Frost moved along the wall of goods to a place beside the stove. There was a chrome-edged table with a matching chair lying on it. Frost tugged at a leg of the chair, but it was snagged firmly on something and would not come loose.

Langley stepped rapidly toward Frost.

Frost grabbed a leg of the table itself and pulled viciously, and it slid out from under the things heaped on it, which crashed one upon the other. Frost dragged the table between him and Langley, but Langley kicked it against Frost and leaned and hacked with the knife again and opened a profound gash across his chest. Frost moved to his right, but Langley stepped sideways and stood in Grace’s blood and blocked the way. Frost went back behind the table and searched again among the commodities, but there was nothing he could grip with his one working hand.

With a foot Langley found a leg of the table and nudged it out of his way. Frost held the opposite leg. Then he heaved his end of the table upward and threw himself against it between the legs. But the table twisted and did not hit Langley squarely. Frost`s glasses flew from his face. Langley elbowed the table aside and lunged and sank the length of the blade into Frost`s abdomen and jerked it out.

Frost gave a long choked cry. He doubled over and twisted and hobbled away.

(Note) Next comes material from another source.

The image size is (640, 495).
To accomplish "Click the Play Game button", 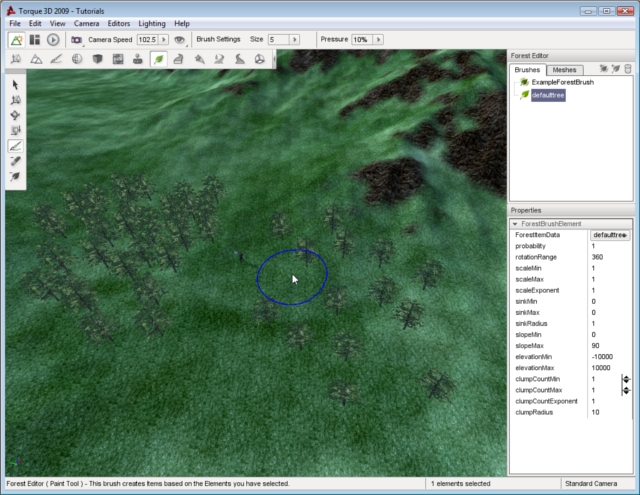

Langley said “You’re old, Frost. That’s your whole problem. You’re old and you’re a farmer.”

Frost held his good arm across his gut and turned his back on Langley and leaned on the stove. A smell of burning wool mixed with the dense smoke. Langley took a long step forward and swept back the bloodied knife. Frost reached into the open stove and reared up with a blazing piece of cordwood and turned back to Langley, who hesitated at the sight of the flames curling among Frost’s fingers. Frost smashed him in the face with the wood.

Langley cried out “Ow! God! Damn!” and stepped backward and tripped over Grace and sat, with blood gushing from his nose, and an ember flickering in his hair. Frost came forward on his knees, with his face already pale from the blood that had left him, pale in the light of the burning thing in his raised hand. Langley managed to poke the knife forward and into Frost’s chest again, but still Frost leaned over Langley’s outstretched feet and smashed him once more with the wood.

Langley hollered hoarsely. He got up and rose twisting to his feet and stepped away from Frost. He sat in his chair, with both arms hanging and the knife gripped loosely. His face was charred and well bloodied, and bits of his hair were burning. Frost came forward another six inches on his knees. He teetered. He raised the burning wood and threw it weakly. It landed in Langley’s lap.